--- START Records provided ---

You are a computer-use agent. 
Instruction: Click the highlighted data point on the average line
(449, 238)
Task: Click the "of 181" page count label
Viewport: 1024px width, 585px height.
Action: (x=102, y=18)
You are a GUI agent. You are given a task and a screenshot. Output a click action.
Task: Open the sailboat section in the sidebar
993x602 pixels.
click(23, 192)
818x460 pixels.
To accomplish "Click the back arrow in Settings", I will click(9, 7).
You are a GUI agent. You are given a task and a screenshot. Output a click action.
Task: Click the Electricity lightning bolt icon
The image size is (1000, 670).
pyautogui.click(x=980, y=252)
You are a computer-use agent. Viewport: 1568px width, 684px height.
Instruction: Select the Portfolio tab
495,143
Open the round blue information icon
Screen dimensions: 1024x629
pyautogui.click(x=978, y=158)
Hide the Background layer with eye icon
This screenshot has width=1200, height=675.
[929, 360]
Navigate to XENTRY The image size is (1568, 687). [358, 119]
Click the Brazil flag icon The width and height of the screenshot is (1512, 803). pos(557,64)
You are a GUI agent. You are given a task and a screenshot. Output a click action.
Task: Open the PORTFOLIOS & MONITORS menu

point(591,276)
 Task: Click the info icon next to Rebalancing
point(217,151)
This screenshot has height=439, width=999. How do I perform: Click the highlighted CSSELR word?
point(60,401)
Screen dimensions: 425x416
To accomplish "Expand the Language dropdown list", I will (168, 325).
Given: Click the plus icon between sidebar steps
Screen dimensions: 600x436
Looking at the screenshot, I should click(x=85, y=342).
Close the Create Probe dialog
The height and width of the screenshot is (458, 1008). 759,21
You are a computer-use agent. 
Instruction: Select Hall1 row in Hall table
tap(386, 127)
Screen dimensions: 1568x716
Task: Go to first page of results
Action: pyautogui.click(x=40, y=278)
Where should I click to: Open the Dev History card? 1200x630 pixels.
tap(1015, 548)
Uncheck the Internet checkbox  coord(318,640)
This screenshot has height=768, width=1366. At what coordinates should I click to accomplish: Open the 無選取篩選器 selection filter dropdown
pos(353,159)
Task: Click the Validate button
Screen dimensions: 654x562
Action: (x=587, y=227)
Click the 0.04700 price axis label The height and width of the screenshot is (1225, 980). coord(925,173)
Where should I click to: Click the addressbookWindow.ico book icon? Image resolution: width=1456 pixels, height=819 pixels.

--- END Records provided ---

**Brief**
Copy the data above from its first line through the line containing "will click(9, 7).", requests included, and offset every coordinate in the answers by -61.

**Final result**
You are a computer-use agent. 
Instruction: Click the highlighted data point on the average line
(388, 177)
Task: Click the "of 181" page count label
Viewport: 1024px width, 585px height.
Action: (x=41, y=-43)
You are a GUI agent. You are given a task and a screenshot. Output a click action.
Task: Open the sailboat section in the sidebar
993x602 pixels.
click(-38, 131)
818x460 pixels.
To accomplish "Click the back arrow in Settings", I will click(-52, -54).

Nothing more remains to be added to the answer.